The intensity of the OMZ and denitrification is seasonally variable. Oxygen concentrations in its core and its volume vary in response to the seasonality of ventilation, probably related to the seasonality of isopycnal mixing (Banse et al., 2014; Rixen et al., 2014). Models produce similar patterns with major ventilation from the south during the SW monsoon, while reversing currents, progressive oxygen consumption, and isopycnal mixing reduce oxygen concentrations in the entire basin during the winter monsoon (Resplandy et al., 2012; Rixen et al., 2014). Reoxygenation during the SW monsoon occurs via the invigorated Somali Current in the western Arabian Sea and a northward-flowing undercurrent below 150 m of water depth along the SW coast of India (Resplandy et al., 2012), which was found up to 20 N (Shetye et al., 1990). This undercurrent reverses its direction semiannually, opposing the direction of the West Indian Coastal Current (WICC; Fig. 2) at the surface (Shetye et al., 1990). At present, the strongest denitrification prevails in the NE Arabian Sea although productivity and particle fluxes are highest in the western part of the basin (Gaye-Haake et al., 2005; Nair et al., 1989). Denitrification that reduces nitrate to nitrite and gaseous dinitrogen is triggered when oxygen concentrations fall below 4–5 µM O2 (Cline and Richards, 1972; Devol, 1978). In general, oxygen-deficient conditions enable denitrification below 100 m of water depth in the Arabian Sea and active denitrification indicated by the accumulation of nitrite (Naqvi et al., 2008) was found between about 100 and 400 m of water depth (Gaye et al., 2013a; Martin and Casciotti, 2017). The intrusion of PGW that flows in a southward direction along the coast of Oman can occasionally supply oxygen and suppress denitrification (Morrison et al., 1998), as was the case during the late SW monsoon in 2007 between 250 and 400 m of water depth (Gaye et al., 2013a).

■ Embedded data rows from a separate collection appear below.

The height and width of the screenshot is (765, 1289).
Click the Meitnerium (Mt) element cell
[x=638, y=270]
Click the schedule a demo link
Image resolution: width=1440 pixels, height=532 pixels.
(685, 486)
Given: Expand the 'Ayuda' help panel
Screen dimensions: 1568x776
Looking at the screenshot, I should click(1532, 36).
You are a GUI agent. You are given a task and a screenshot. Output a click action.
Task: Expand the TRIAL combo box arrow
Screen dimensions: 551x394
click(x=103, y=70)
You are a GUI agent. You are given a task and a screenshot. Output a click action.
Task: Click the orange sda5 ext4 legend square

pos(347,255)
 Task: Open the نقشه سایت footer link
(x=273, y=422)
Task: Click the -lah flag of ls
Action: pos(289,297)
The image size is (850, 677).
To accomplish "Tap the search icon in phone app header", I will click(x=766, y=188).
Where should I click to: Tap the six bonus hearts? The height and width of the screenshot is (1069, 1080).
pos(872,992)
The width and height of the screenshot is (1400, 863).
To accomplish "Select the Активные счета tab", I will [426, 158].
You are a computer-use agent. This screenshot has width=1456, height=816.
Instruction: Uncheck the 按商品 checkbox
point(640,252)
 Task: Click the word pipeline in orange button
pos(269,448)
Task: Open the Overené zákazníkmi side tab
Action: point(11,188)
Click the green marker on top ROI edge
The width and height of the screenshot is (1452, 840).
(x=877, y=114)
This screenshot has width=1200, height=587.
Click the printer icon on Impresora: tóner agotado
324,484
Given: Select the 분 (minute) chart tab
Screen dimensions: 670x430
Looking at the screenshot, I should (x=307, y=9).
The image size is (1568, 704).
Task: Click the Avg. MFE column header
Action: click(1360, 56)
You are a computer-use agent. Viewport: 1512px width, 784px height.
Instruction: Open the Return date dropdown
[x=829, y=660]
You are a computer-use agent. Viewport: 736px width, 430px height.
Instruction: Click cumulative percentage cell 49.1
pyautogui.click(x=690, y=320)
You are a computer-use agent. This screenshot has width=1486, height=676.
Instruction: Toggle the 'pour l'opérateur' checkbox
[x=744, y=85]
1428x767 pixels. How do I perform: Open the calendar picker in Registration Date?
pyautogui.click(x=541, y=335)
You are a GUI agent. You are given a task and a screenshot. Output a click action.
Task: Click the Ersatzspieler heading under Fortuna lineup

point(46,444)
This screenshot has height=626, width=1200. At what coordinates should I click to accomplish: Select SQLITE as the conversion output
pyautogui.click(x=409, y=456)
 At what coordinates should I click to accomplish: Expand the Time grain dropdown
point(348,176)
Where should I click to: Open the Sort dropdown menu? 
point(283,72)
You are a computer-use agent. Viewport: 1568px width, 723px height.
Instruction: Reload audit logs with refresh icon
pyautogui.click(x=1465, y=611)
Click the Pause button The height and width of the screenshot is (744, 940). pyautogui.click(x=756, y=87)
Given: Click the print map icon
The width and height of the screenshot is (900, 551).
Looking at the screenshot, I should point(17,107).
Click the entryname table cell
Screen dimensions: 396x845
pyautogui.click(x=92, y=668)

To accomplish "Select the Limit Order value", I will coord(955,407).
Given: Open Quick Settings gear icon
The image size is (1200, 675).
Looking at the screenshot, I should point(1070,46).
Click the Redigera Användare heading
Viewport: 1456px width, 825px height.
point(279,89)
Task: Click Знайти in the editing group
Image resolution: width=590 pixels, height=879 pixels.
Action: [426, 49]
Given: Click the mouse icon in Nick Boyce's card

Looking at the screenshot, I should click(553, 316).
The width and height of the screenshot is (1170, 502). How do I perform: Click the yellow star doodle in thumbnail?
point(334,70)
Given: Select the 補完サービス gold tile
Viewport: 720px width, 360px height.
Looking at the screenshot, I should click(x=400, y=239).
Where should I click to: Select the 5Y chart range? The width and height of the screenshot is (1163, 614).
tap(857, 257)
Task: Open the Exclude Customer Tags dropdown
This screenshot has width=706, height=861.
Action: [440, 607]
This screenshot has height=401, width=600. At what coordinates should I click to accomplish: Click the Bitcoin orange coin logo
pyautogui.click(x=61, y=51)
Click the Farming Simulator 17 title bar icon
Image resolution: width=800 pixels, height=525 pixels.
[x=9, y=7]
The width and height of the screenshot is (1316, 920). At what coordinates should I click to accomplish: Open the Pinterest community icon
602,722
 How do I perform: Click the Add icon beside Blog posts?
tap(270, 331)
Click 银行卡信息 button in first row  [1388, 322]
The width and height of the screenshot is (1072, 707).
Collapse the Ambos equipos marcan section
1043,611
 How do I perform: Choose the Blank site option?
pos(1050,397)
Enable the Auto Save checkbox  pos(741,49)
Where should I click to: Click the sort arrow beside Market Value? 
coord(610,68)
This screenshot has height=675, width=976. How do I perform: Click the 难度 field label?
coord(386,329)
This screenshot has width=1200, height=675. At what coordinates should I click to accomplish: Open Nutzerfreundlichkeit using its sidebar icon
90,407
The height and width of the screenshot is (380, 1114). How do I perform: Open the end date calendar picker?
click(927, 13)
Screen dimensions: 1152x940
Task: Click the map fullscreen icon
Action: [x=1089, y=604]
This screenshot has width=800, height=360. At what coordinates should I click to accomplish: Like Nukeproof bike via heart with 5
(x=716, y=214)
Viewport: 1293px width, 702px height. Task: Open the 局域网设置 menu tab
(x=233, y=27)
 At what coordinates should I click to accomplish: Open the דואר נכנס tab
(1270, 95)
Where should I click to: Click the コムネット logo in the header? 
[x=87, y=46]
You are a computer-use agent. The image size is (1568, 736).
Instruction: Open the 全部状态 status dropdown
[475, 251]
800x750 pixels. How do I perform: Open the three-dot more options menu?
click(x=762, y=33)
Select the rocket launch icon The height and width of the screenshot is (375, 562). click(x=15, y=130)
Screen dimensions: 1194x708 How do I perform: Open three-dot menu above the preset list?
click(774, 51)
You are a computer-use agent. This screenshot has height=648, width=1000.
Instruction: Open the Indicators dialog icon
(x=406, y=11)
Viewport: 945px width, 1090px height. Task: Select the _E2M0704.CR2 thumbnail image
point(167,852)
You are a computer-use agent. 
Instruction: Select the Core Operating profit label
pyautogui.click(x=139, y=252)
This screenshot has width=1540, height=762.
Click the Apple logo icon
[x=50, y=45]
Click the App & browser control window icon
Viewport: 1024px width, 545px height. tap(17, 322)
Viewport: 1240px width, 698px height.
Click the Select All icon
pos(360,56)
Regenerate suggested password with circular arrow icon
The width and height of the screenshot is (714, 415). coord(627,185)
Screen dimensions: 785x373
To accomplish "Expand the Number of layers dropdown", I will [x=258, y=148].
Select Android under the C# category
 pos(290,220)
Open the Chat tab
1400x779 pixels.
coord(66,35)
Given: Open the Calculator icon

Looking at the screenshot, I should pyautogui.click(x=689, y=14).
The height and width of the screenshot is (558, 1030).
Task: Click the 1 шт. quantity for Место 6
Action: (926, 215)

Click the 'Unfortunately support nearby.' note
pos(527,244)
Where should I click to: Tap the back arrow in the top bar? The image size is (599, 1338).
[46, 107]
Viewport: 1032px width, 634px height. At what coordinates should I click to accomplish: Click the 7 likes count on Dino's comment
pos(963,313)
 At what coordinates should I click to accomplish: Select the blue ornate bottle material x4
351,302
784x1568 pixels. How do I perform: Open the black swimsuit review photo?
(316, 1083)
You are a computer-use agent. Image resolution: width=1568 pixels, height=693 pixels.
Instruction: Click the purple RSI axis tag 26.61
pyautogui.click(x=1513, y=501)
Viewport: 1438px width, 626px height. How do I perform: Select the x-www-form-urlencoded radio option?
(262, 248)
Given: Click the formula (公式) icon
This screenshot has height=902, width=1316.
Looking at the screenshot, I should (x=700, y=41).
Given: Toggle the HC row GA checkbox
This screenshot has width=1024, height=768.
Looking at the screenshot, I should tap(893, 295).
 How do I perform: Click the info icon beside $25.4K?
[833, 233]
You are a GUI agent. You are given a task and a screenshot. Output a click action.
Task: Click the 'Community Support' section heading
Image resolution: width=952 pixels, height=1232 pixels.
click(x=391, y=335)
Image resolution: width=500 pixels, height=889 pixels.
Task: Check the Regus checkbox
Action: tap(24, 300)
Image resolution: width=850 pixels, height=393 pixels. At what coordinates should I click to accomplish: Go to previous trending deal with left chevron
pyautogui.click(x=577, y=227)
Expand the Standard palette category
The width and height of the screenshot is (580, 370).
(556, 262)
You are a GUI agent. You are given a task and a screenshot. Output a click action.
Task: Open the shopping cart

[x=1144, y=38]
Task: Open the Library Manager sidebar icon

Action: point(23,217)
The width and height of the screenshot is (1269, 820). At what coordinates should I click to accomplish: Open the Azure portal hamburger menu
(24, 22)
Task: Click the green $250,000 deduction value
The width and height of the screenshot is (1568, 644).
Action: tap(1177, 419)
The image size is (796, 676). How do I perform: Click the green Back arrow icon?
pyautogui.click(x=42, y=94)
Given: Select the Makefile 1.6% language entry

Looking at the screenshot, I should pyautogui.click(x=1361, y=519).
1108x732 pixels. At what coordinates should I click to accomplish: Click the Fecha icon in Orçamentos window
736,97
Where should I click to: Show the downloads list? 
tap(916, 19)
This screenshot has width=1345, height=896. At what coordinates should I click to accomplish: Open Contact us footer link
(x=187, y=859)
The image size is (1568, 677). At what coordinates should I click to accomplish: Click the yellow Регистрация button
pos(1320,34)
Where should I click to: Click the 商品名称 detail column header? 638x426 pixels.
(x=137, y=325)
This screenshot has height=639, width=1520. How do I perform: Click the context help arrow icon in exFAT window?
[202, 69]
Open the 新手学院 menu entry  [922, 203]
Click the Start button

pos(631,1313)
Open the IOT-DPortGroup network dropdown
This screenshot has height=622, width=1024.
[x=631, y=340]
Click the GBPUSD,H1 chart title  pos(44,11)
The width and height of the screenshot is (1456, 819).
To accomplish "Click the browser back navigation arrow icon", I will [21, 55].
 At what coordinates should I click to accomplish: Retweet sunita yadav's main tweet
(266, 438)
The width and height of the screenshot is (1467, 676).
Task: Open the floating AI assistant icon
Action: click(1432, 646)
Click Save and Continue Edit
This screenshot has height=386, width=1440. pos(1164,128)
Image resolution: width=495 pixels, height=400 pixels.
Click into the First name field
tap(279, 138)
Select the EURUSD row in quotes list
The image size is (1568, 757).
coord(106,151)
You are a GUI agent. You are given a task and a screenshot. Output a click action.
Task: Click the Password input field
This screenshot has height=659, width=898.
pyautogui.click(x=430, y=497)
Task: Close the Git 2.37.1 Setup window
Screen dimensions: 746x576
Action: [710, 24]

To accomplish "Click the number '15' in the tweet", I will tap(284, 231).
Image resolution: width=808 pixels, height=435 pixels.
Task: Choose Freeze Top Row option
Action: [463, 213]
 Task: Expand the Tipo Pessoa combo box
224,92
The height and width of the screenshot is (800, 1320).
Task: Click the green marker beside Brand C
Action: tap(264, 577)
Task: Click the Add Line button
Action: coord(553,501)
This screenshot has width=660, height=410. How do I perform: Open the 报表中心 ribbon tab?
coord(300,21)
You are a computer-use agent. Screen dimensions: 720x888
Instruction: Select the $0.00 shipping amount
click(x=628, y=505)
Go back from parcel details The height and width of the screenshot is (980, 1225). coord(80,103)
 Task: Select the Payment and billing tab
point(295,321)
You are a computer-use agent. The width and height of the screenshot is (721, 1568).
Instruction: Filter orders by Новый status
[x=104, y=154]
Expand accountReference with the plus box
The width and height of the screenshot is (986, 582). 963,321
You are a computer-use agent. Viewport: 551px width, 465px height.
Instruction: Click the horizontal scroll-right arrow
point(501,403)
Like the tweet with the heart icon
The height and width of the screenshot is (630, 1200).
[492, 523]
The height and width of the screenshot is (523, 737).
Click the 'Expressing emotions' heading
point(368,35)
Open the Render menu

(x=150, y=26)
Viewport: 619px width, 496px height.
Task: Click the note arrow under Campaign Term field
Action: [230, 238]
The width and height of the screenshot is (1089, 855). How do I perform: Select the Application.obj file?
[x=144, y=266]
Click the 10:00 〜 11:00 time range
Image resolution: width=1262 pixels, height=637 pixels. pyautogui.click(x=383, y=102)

Paleoceanographic studies from the Arabian Sea report the existence of a pronounced OMZ and elevated denitrification during IS and interglacial stages, whereas the Arabian Sea OMZ was better ventilated and denitrification was suppressed during the LGM and stadials (Altabet et al., 1995; Higginson et al., 2004; Möbius et al., 2011; Pichevin et al., 2007). Many studies used productivity proxies and SST reconstructions, often in combination with denitrification proxies such as sedimentary δ15N values, to show that warm periods (IS and interglacials) were characterized by a stronger SW monsoon inducing upwelling and higher productivity than cold periods so that denitrification was switched on in the OMZ (Altabet et al., 1999, 2002; Pichevin et al., 2007; Reichart et al., 1997; Schulte et al., 1999b; Suthhof et al., 2001). After the transition from glacial to interglacial conditions with the warm and cold excursions during the Bølling–Allerød and Younger Dryas (YD; 11.7–12.9 ka BP), respectively, the Holocene was evidently a more stable period of permanent upwelling and denitrification (Böll et al., 2015; Overpeck et al., 1996; Pichevin et al., 2007; Tierney et al., 2016). There are, however, indications that millennial-scale climate oscillations similar to the North Atlantic cold periods detected by Bond et al. (1997) also occurred in the monsoon realm, but with reduced amplitude (Azharuddin et al., 2017). These Holocene cold periods were found to be characterized by reduced precipitation on land (Menzel et al., 2014) and reduced monsoonal upwelling in the Arabian Sea (Gupta et al., 2003). The volume and intensity of the mid-water OMZ appear to have oscillated related to SW monsoon strength, intensity of winter cooling by the NE monsoon, and changes in OMZ ventilation (Böll et al., 2015; Das et al., 2017; Pichevin et al., 2007). Thus, understanding Holocene OMZ dynamics is indispensable to evaluate the recently observed OMZ intensification in the Arabian Sea (Banse et al., 2014; Rixen et al., 2014).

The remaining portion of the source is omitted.